Brasília, 11 de Dezembro de 2024 - 13:42

O DIA EM QUE DEI ASAS À MINHA IMAGINAÇÃO

*Por Humberto Junqueira

Quando eu tinha 23 anos, lá no distante 1988, já era publicitário formado pela UnB e aficionado por quadrinhos. Na faculdade, cheguei até a estudar essa arte, o que, confesso, ajudou de muito na carreira de criativo, redator e diretor de criação nas diversas agências por onde passei.

Sempre me encantei com a capacidade de uma tira de quadrinhos para contar uma história, passar uma emoção, um sentimento de modo tão sintético. Em poucos quadros, unindo texto e desenho, você ri, critica, chora, opina.

Lembro-me de acompanhar muitas tiras nas páginas impressas do Correio Braziliense, como Calvin e Haroldo, Rê Bordosa, Mafalda, entre tantos outros incríveis personagens que acredito, até hoje, divertem e fazem muito sentido. Era sempre a primeira página do jornal que eu abria!

A formação em publicidade, a mágica dos quadrinhos e o mais forte de todos, minha paixão por Brasília, cidade que me recebeu com toda a família quando eu tinha 14 anos, chegando de Anápolis (GO), foram os ingredientes que, misturados, me fizeram criar um personagem daqui, uma tira genuinamente brasiliense.

Imaginei, então, um passarinho meio tímido, que fez seu ninho em cima de um prédio qualquer — por acaso, o Congresso Nacional.
Lá de cima, ele observava tudo à sua volta: nossos hábitos, a cultura, a política e o dia a dia de quem vive aqui.

Sentei diante de minha prancheta e as ideias explodiram na cabeça. De uma só vez, escrevi e desenhei um monte de tiras.

Essas primeiras tiras ficaram guardadas em uma gaveta, até que um dia, uma prima jornalista, a Giuliana Morrone, viu aquilo e me perguntou por que eu não publicava.

Ela, então, pediu para um editor do Correio Braziliense me receber, ver o material e dar sua opinião.

Foi assim que, aos 23 anos, me vi sentado diante da mesa do querido Paulo Pestana, mais tímido do que o próprio personagem que criei.

O Paulo pegou as folhas de papel com aquelas tiras desenhadas a nanquim e começou a ler. Leu uma, duas, continuou a ler, abrindo um largo sorriso. Quando finalmente ele leu a última, virouse para mim e, com uma naturalidade que jamais esqueci, perguntou se eu queria publicar no jornal.

Imagina o susto que levei! Um garoto publicitário em começo de carreira, desenhando apenas para externar suas ideias, sendo convidado para estar ao lado dos seus ídolos, justamente na maravilhosa página dos quadrinhos…

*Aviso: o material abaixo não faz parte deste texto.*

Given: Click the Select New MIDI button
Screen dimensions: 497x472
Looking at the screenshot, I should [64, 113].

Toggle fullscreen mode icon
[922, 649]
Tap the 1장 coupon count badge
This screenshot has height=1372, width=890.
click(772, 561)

O Paulo também foi o primeiro, de alguns, a me dizer que eu estava criando uma tira de quadrinhos fora do eixo Rio-São Paulo, diretamente do meio do Cerrado. Ele, então, em uma sacada genial me perguntou:

— Seu personagem já tem um nome?

Claro que não tinha e, diante da negativa, ele sugeriu:

— Que tal Eixinho, o Monumental?

Nesse dia, nasceu a primeira tira de quadrinhos, desculpe o trocadilho, aqui do nosso quadradinho. O Eixinho voou pela cidade, pousou nas páginas do Correio Braziliense por quase 10 anos, dividindo emoções, contando histórias que faziam muito sentido para todos nós que amamos Brasília.

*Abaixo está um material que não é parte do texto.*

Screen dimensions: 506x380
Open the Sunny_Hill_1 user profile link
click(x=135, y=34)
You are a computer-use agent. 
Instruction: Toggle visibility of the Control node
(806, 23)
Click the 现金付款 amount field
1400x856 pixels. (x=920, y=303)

Hoje já não consigo mais desenhar, perdi quase toda minha visão e guardo na memória minhas tiras e sua profunda relação com nosso Distrito Federal.

Imagino que o Paulo Pestana, genial, simples e direto, que nos deixou este ano, provavelmente deve estar voando ao lado do Eixinho, trocando ideias e comentando, lá de cima, tudo que acontece por aqui.

Humberto Junqueira é publicitário e cartunista.

Transcrito do jornal Correio Braziliense edição de domingo, 18 de agosto de 2024.